▶ Task objective
Where the material below has a line containing "Task: Click the PORDIA! patente badge", start repeating exactly, and keep going through the line containing "Given: Enable Retain", with no other lines.

Content starts

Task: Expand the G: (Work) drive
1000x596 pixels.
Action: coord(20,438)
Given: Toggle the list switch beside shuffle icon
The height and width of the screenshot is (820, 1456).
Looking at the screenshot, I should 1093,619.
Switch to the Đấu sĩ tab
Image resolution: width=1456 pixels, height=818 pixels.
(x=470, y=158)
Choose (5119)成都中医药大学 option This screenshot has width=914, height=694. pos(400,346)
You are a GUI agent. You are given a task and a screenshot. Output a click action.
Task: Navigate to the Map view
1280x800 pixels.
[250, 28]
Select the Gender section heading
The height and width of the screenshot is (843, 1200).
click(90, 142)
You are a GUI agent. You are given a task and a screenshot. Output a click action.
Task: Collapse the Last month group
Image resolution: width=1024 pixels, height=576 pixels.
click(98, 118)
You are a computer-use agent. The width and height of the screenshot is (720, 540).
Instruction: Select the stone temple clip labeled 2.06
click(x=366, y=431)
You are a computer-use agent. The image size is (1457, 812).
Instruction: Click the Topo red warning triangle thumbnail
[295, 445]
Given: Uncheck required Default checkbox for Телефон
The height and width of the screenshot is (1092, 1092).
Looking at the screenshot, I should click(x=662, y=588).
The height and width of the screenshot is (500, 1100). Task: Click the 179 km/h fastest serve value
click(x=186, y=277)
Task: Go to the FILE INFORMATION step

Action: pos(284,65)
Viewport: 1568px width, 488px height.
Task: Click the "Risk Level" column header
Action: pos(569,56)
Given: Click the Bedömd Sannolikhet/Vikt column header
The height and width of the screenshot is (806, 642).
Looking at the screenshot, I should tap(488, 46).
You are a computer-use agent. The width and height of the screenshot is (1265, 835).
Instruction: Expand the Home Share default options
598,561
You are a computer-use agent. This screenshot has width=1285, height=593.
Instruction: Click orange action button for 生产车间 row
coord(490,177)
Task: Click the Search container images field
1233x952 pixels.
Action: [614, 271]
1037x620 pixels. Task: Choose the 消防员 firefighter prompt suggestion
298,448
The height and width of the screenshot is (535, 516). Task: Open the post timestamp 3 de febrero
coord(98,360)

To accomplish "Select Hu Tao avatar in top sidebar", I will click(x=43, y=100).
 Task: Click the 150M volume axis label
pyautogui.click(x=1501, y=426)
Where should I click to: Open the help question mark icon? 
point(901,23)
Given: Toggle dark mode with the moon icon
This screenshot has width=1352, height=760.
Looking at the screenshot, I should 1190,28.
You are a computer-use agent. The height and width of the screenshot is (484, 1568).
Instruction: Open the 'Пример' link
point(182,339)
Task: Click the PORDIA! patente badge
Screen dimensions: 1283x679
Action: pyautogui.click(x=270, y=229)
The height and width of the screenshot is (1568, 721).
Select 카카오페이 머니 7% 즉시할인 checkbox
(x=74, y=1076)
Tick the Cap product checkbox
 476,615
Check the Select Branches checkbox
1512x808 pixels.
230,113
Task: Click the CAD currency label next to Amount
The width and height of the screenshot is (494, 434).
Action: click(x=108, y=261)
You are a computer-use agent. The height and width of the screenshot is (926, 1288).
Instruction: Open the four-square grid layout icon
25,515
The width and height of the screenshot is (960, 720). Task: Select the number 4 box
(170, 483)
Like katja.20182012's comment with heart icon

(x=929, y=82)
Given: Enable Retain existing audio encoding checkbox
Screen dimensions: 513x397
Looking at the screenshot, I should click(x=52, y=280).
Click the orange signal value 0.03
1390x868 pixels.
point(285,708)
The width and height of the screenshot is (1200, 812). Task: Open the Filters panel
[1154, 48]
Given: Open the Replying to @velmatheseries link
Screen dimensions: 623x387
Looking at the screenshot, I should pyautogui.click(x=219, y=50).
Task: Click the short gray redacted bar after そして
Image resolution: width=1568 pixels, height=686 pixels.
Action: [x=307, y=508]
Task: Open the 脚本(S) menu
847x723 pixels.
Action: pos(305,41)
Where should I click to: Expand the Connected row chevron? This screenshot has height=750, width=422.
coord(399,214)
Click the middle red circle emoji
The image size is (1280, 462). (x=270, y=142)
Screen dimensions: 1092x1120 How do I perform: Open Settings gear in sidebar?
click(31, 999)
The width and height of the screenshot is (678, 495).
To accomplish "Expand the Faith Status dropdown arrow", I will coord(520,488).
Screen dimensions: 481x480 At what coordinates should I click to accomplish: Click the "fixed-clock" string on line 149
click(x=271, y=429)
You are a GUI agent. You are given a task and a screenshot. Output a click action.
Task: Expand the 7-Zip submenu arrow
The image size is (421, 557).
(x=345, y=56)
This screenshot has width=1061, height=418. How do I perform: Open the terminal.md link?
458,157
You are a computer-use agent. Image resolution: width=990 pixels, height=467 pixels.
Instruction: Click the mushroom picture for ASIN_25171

Content ends

▶ Response area
Task: Click the PORDIA! patente badge
Screen dimensions: 1283x679
Action: pyautogui.click(x=270, y=229)
The height and width of the screenshot is (1568, 721).
Select 카카오페이 머니 7% 즉시할인 checkbox
(x=74, y=1076)
Tick the Cap product checkbox
 476,615
Check the Select Branches checkbox
1512x808 pixels.
230,113
Task: Click the CAD currency label next to Amount
The width and height of the screenshot is (494, 434).
Action: click(x=108, y=261)
You are a computer-use agent. The height and width of the screenshot is (926, 1288).
Instruction: Open the four-square grid layout icon
25,515
The width and height of the screenshot is (960, 720). Task: Select the number 4 box
(170, 483)
Like katja.20182012's comment with heart icon

(x=929, y=82)
Given: Enable Retain existing audio encoding checkbox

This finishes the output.